## Solicitud escrita A
Según el extracto seleccionado, ¿qué acto constituye la primera desobediencia del ser humano?
## Solicitud escrita B
Indica, por favor, si cada afirmación coincide con el extracto seleccionado: (i) el ser humano no podía sobrevivir en su forma originaria; (ii) en la cita del Génesis, Dios le dice al hombre que comerá el pan con el sudor de su rostro; (iii) la dominación entre sexos es el orden natural de la creación. Responde sí o no y cita las palabras del extracto que lo deciden.

## Extracto seleccionado

────────────────

El orden natural de la creación parte de esa armonía querida por Dios. La mujer y el hombre se complementan encontrando así su plenitud existencial. No se trata de una necesidda biológica: el ser humano podía sobrevivir en su forma originaria, pero se sentía solo, su humanidad no era plena. Solo somos humanos en la medida que reconocemos a (y nos reconocemos en) otra personas.

Pero la realidad no es esta. Los humanos desde hace siglos nos relacionamos, pero en esa relación hay también dominación, opresión y violencia. la Biblia no desconoce esa realidad y la explica a partir del relato del primer acto de desobediencia que se da al comer el fruto del árbol prohibido. Con la desobediencia del ser humano, el orden primigenio se quiebra y Dios expulsa a sus criaturas del paraíso tras sentenciar lo que sigue:

A la mujer le dijo: «Tantas haré tus fatigas cuantos sean tus embarazos: con dolor parirás los hijos. Hacia tu marido irá tu apetencia, y él te dominará». Al hombre le dijo: «Por haber escuchado la voz de tu mujer y comido del árbol del que yo te había prohibido comer, maldito sea el suelo por tu causa: sacarás de él el alimento con fatiga todos los días de tu vida. Te producirá espinas y abrojos, y comerás la hierba del campo. Comerás el pan con el sudor de tu rostro, hasta que vuelvas al suelo, pues de él fuiste tomado. Porque eres polvo y al polvo tornarás».

Gn 3, 16-19

Con ese pecado, se instaura un nuevo orden, pues la potencialidad del mal no va a desaparecer del horizonte humano. El hombre dominará a la mujer y este, a su vez, será un miserable dominado por otros hombres y por la propia creación. La dominación entre sexos o la alienación y la opresión de la humanidad no es el orden natural de la creación, como muchos piensan que la Biblia sostiene, sino el efecto de la mala elección humana en el ejercicio de su libertad.

────────────────

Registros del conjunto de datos
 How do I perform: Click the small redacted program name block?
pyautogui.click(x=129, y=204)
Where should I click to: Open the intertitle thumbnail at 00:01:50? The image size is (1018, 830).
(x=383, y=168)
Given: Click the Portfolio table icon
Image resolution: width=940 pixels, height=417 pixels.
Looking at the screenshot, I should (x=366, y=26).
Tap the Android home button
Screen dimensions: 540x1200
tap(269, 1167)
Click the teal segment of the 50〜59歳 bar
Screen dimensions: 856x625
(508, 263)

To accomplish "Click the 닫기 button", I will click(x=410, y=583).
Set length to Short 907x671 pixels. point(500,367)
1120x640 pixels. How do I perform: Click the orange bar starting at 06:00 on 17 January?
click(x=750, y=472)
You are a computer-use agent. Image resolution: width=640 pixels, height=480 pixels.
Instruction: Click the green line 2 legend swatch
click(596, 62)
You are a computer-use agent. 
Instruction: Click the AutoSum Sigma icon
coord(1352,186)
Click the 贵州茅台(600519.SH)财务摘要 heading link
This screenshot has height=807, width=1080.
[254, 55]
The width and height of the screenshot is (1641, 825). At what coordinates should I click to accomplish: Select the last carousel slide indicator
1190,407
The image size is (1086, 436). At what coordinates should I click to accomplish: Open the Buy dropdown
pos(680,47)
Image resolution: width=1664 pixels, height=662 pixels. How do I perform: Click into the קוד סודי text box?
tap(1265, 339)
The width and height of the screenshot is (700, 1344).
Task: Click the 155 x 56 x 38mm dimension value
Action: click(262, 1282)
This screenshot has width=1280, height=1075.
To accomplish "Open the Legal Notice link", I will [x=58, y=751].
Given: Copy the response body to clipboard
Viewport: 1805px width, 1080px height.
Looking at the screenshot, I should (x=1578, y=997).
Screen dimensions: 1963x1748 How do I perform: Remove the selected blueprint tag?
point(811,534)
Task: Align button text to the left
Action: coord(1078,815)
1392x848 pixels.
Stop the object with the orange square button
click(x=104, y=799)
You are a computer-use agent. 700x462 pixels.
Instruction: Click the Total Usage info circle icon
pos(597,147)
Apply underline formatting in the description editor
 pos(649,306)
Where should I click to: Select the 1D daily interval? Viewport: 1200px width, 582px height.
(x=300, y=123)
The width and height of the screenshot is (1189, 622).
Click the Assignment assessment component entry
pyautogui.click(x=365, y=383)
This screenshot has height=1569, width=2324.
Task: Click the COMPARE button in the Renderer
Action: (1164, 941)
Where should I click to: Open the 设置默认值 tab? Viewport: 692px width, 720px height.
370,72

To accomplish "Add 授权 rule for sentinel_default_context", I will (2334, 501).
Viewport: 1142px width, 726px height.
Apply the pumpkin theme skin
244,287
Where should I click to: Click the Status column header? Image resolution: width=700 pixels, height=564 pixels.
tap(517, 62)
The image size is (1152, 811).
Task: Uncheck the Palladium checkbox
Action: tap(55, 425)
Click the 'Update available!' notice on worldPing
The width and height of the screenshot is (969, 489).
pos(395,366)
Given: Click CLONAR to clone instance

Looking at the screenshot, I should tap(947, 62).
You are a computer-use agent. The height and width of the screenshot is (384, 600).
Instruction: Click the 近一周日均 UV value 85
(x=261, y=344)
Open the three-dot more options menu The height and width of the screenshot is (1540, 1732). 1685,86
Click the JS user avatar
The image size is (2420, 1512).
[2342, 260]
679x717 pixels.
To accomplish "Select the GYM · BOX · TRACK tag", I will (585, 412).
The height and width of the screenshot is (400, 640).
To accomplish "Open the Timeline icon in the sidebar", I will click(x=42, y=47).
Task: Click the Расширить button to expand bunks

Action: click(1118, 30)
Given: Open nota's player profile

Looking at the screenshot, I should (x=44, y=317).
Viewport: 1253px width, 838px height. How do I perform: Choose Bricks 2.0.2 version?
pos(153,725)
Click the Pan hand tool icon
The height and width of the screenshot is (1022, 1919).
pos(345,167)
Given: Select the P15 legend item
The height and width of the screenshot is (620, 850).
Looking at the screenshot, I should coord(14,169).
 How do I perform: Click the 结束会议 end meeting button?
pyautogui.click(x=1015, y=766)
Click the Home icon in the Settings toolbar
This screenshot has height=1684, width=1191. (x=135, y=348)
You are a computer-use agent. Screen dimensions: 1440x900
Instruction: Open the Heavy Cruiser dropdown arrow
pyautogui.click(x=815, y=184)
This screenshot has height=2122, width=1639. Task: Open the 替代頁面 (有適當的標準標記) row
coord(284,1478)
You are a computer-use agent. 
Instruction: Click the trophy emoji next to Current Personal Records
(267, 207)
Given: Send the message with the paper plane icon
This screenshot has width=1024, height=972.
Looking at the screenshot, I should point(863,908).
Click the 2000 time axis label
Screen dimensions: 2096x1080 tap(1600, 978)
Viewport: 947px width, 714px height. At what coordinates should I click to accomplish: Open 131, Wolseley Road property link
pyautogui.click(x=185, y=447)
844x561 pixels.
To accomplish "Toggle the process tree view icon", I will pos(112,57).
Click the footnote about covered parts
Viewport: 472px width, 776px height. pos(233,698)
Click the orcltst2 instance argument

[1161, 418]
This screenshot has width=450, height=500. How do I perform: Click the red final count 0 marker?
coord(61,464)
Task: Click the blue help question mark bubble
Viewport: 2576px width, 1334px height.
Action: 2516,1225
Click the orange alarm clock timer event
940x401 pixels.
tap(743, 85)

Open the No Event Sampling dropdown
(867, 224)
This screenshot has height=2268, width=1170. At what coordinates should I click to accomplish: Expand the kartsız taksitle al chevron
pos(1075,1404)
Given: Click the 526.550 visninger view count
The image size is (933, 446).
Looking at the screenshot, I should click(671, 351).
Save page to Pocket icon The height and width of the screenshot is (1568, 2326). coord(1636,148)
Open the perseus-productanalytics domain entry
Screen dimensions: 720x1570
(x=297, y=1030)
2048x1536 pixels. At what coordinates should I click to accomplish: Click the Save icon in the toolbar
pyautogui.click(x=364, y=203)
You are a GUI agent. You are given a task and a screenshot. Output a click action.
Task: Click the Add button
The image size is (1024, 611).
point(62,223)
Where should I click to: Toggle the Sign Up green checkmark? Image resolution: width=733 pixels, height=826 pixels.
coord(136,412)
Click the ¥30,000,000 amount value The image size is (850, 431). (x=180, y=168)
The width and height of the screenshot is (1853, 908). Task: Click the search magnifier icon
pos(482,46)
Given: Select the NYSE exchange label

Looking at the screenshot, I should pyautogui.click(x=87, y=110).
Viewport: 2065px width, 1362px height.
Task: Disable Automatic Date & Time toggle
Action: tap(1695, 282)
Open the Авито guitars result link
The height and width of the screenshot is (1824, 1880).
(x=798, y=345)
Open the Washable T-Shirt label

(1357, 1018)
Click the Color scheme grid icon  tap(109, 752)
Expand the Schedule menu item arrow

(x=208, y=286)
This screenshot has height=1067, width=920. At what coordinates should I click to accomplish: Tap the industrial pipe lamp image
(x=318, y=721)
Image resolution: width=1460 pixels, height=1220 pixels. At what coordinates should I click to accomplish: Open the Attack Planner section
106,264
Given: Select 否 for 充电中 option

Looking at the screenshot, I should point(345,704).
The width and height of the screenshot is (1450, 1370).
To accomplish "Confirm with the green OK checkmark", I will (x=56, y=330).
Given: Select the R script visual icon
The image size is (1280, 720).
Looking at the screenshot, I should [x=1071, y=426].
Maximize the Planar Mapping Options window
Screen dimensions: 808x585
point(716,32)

────────────────

## Respuesta escrita A
Comer el fruto del árbol prohibido.

## Respuesta escrita B
(i) No: «el ser humano podía sobrevivir en su forma originaria».
(ii) Sí: «Comerás el pan con el sudor de tu rostro».
(iii) No: «La dominación entre sexos o la alienación y la opresión de la humanidad no es el orden natural de la creación».